Da Caribou a Four Tet, il festival apre nel nome della musica elettronica

La ventunesima edizione di Ferrara Sotto le Stelle si è aperta ieri con Astro Festival, un esordio esplosivo con il meglio del pop elettronico internazionale che è risuonato con forza nel cortile del...
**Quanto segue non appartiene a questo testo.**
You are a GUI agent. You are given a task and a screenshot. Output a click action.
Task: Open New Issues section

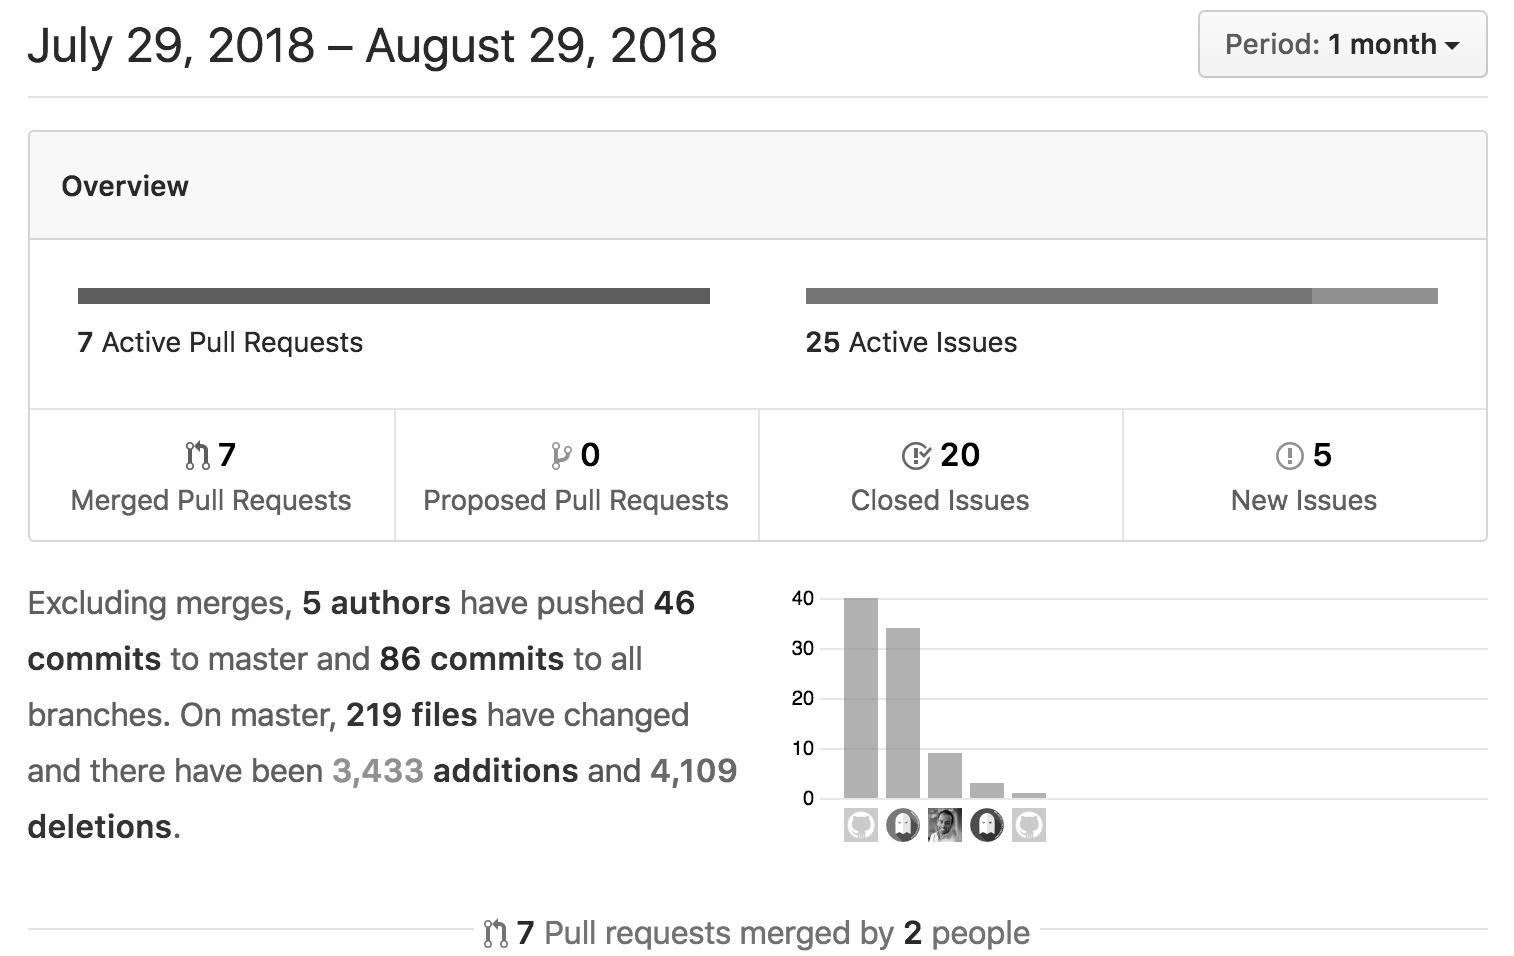[1305, 475]
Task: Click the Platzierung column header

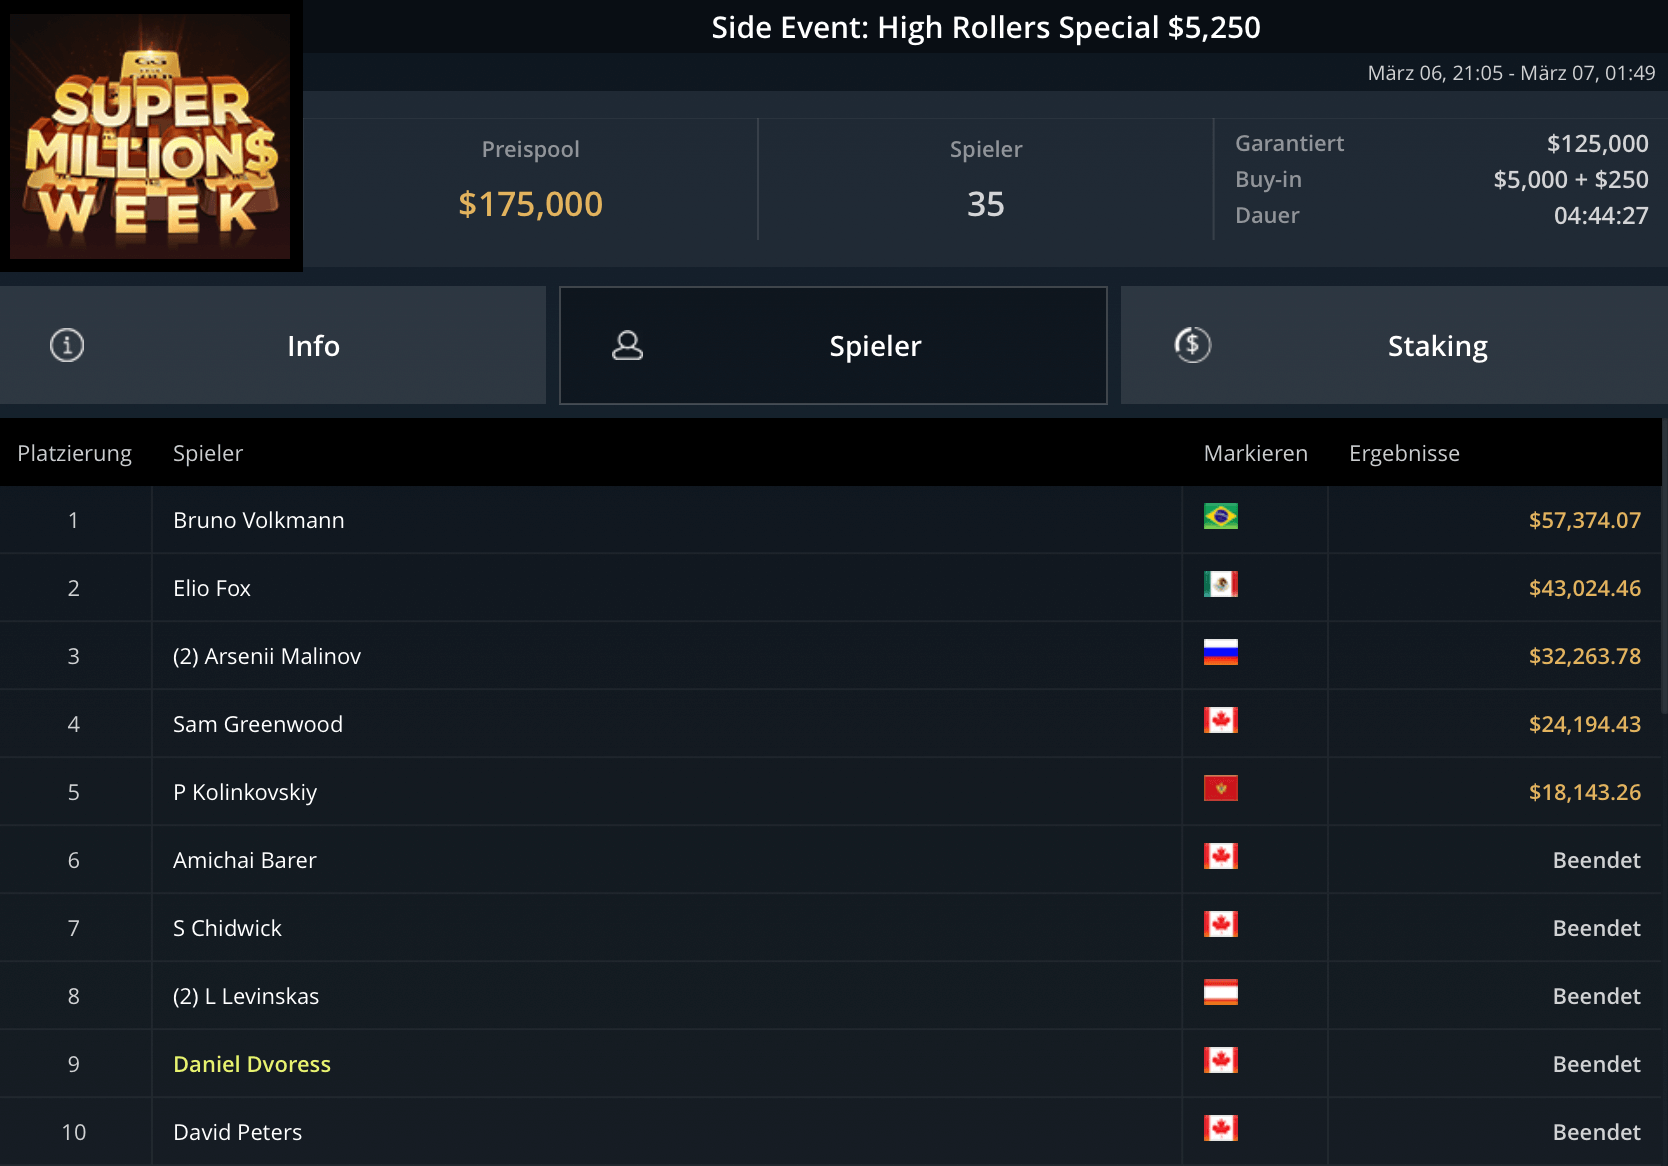Action: pyautogui.click(x=74, y=453)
La ventunesima edizione di Ferrara Sotto le Stelle si è aperta ieri con Astro Festival, un esordio esplosivo con il meglio del pop elettronico internazionale che è risuonato con forza nel cortile del Castello Estense prima e in Piazza Castello poi. Ha aperto il concerto alle 19:30 il leccese Populous che immediatamente ha trascinato il pubblico in atmosfere esoteriche e tribali con il suo djset. Il live seguente di Jolly Mare ha scatenato e fatto ballare gli spettatori grazie alla sua italo-disco rivisitata con rimandi a vere e proprie colonne del panorama musicale italiano passato come Pino Daniele, prima di lasciare spazio a Floating Points in Piazza Castello che ha aperto le danze poco dopo le 21:00. Il musicista inglese ha avvolto la piazza di un’indefinita magica eleganza riempiendo meravigliosamente l’aria di sublime jazz e funk rivisitati in chiave elettronica. Un’esperienza uditiva unica fatta di raffinatezza e intimità, grazie a brani come Elaenia e Myrtle Avenue. È stata poi la volta degli Junior Boys, duo elettropop canadese che sin dal loro straordinario esordio nel 2004 con l’album gioiello Last Exit, hanno dimostrato la loro capacità di rimodellare il classico synth-pop in stile eighties, in chiave moderna, sorprendendo pubblico e addetti ai lavori. I loro pezzi - Last Exit, Bellona, Over It - hanno percorso le vene dei presenti rilasciando calore e vibrazioni seducenti creando un unico movimento di corpi, legati tra loro da una viscerale e caldissima essenza. Nella parte avanzata della serata una Piazza Castello inebriata ha abbracciato l’arrivo di Caribou, musicista canadese capace di affascinare il mondo con la sua musica elettronica concepita in un crogiuolo di pop intimista, accenni psych-rock, frivolezze sinth, attitudine freak e sorprendenti dinamiche elettroniche. Un artista che è riuscito a posizionare i suoi lavori nello scorcio dove minimalismo e complessità convivono perfettamente in album che ormai hanno fatto storia come Andorra o The Milk Of Human Kindness. Sun, Odessa, Our Love hanno fatto muovere all’unisono il pubblico insieme al resto del repertorio. Ha chiuso la serata il dj set di Four Tet che ha salutato così un inizio di Ferrara Sotto le Stelle col botto, in attesa dei prossimi imperdibili concerti della kermesse musicale.